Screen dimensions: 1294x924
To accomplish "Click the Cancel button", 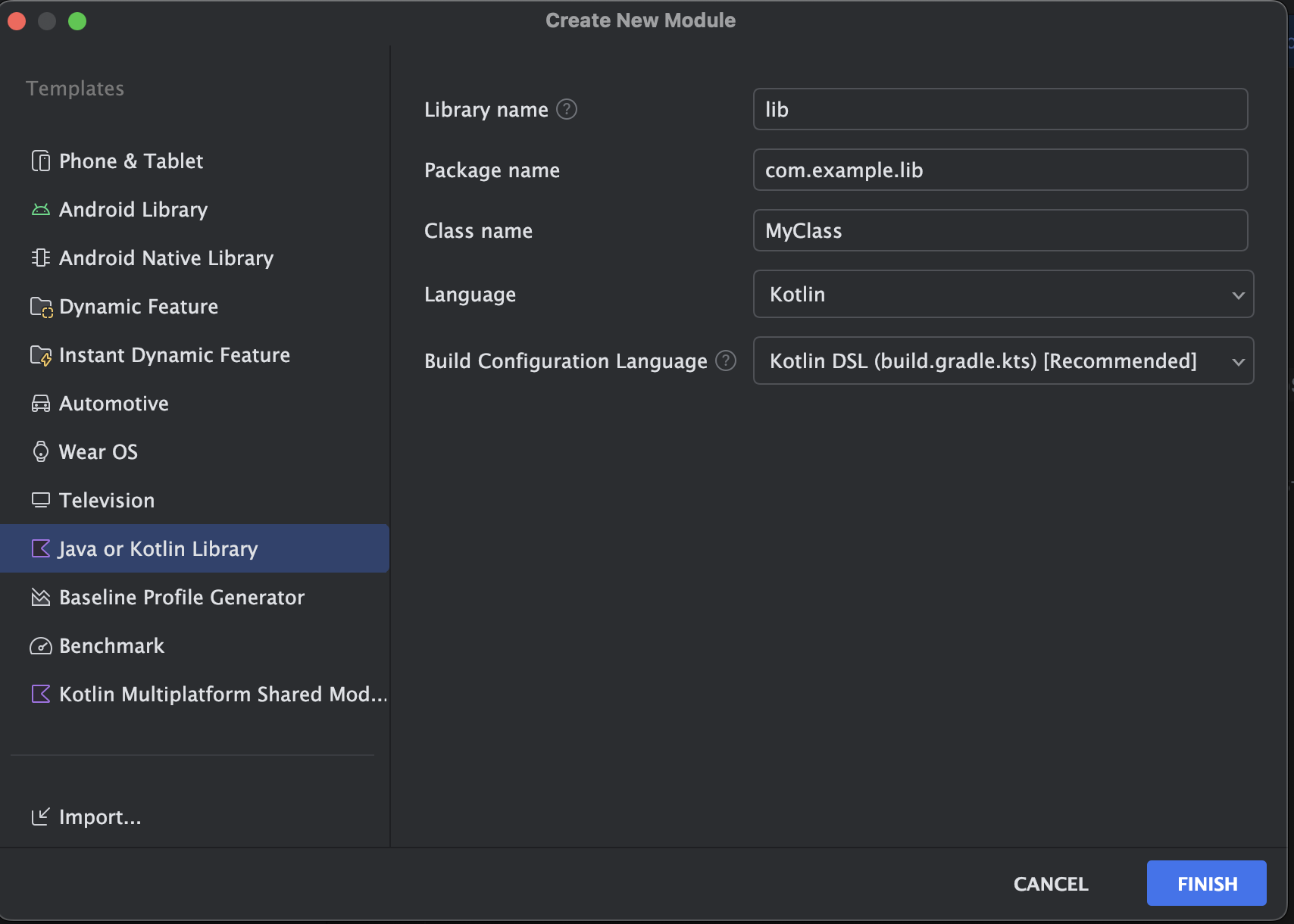I will click(x=1051, y=884).
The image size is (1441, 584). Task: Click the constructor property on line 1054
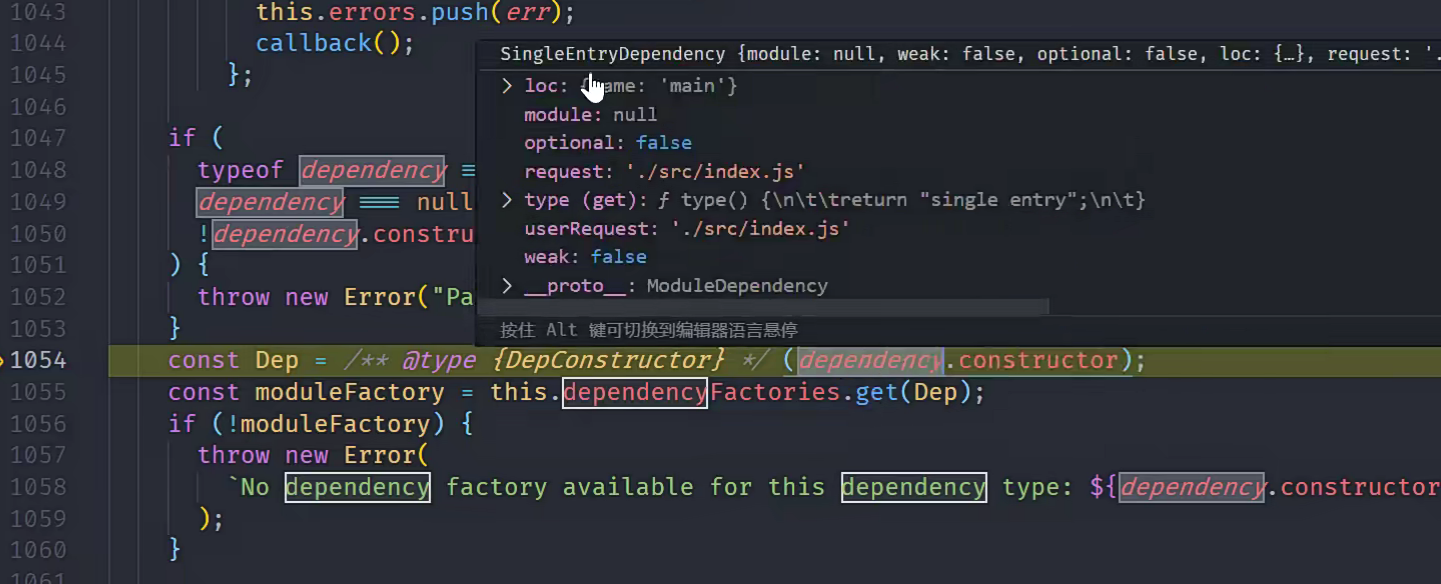(1037, 360)
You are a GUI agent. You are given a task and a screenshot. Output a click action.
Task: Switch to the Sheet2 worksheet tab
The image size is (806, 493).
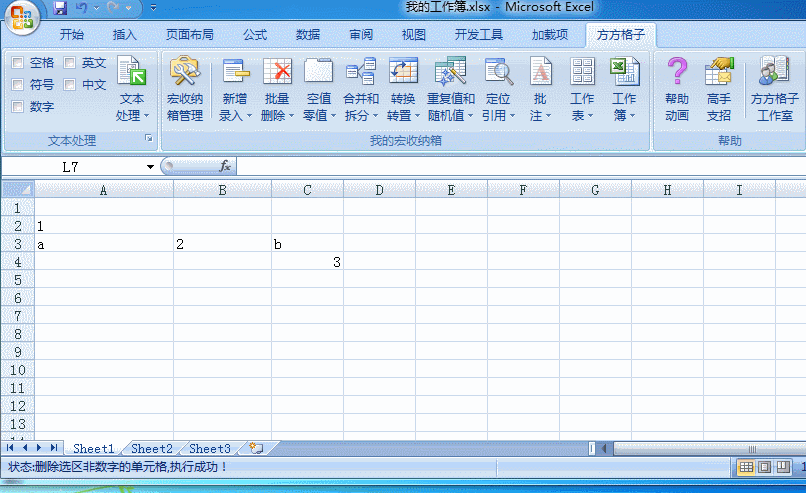point(152,449)
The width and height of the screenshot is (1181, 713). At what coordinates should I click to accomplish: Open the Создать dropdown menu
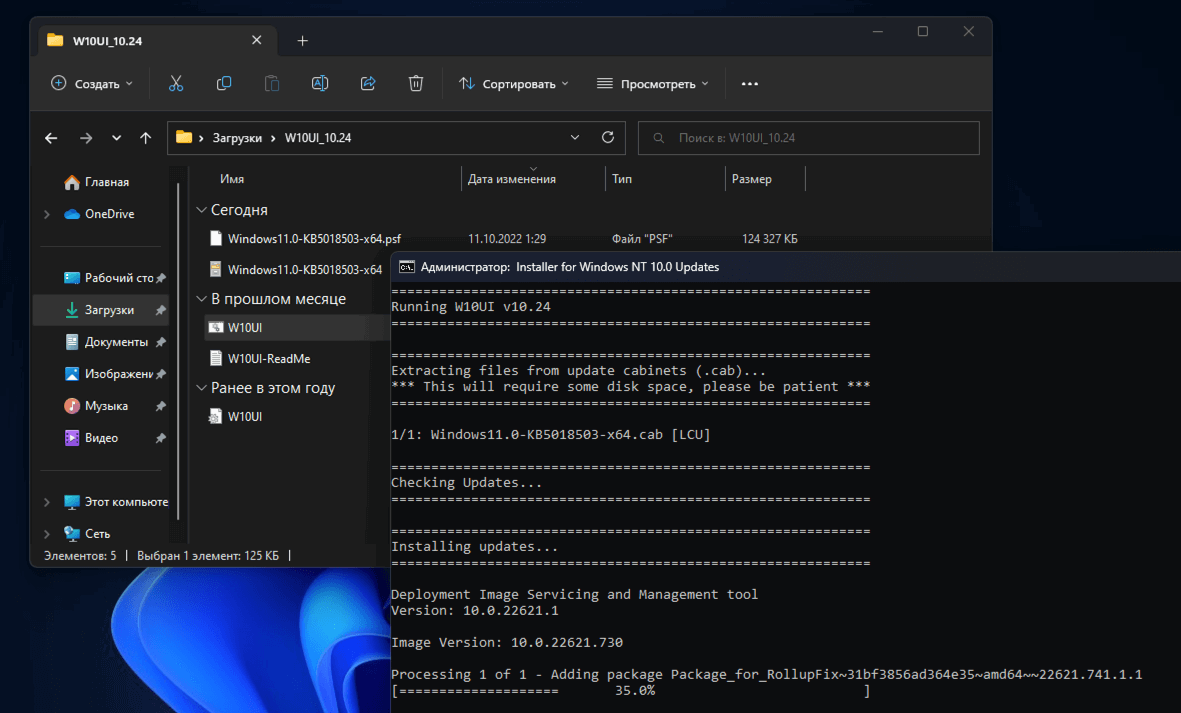[92, 84]
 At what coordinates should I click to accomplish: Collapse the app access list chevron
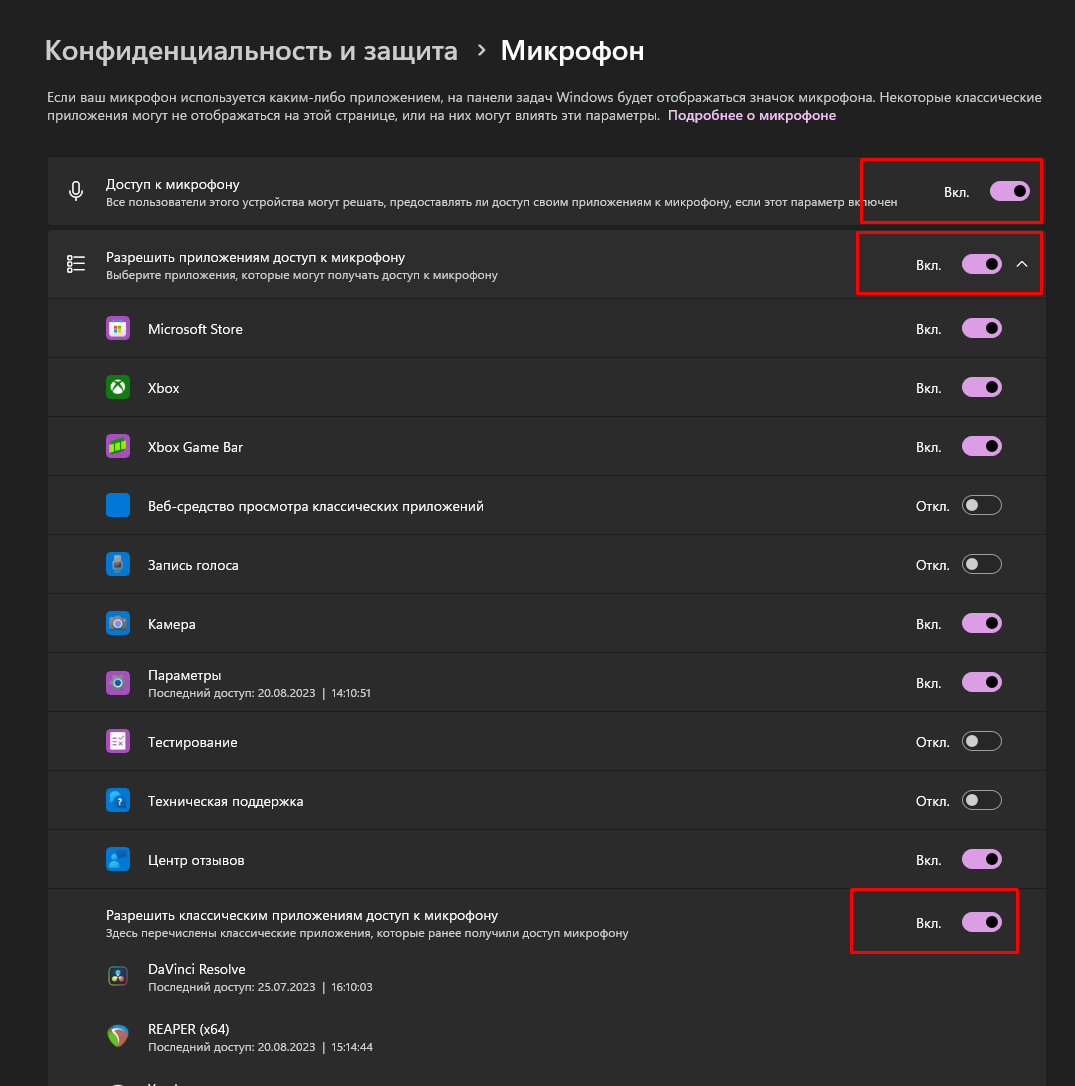[x=1022, y=264]
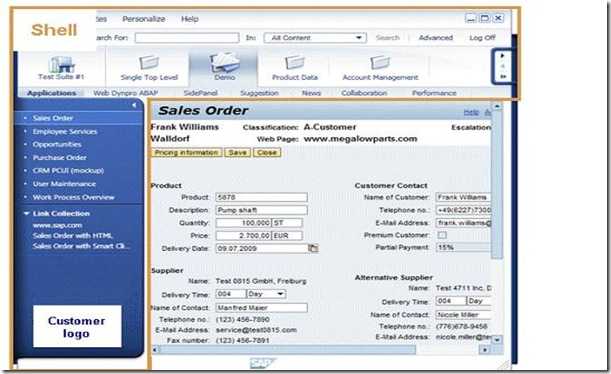Switch to the Web Dynpro ABAP tab
Image resolution: width=611 pixels, height=374 pixels.
[x=125, y=93]
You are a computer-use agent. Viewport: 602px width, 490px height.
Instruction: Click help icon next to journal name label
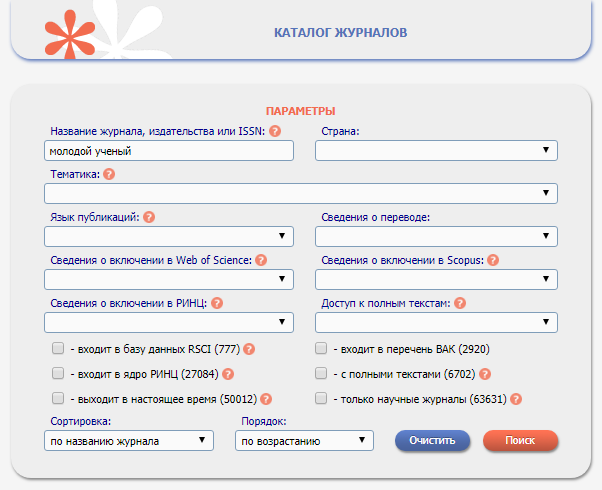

* * * * * * *

• Problem
Your copy should run from the line that has "The image size is (806, 493)." through the last line above, exactly, with both ends in and pictures out.

• Answer area
The image size is (806, 493).
point(152,449)
The width and height of the screenshot is (1181, 713). At what coordinates should I click to accomplish: Open the Создать dropdown menu
[92, 84]
 At what coordinates should I click to accomplish: Collapse the app access list chevron
[x=1022, y=264]
Switch to the Web Dynpro ABAP tab
Image resolution: width=611 pixels, height=374 pixels.
[x=125, y=93]
You are a computer-use agent. Viewport: 602px width, 490px height.
Instruction: Click help icon next to journal name label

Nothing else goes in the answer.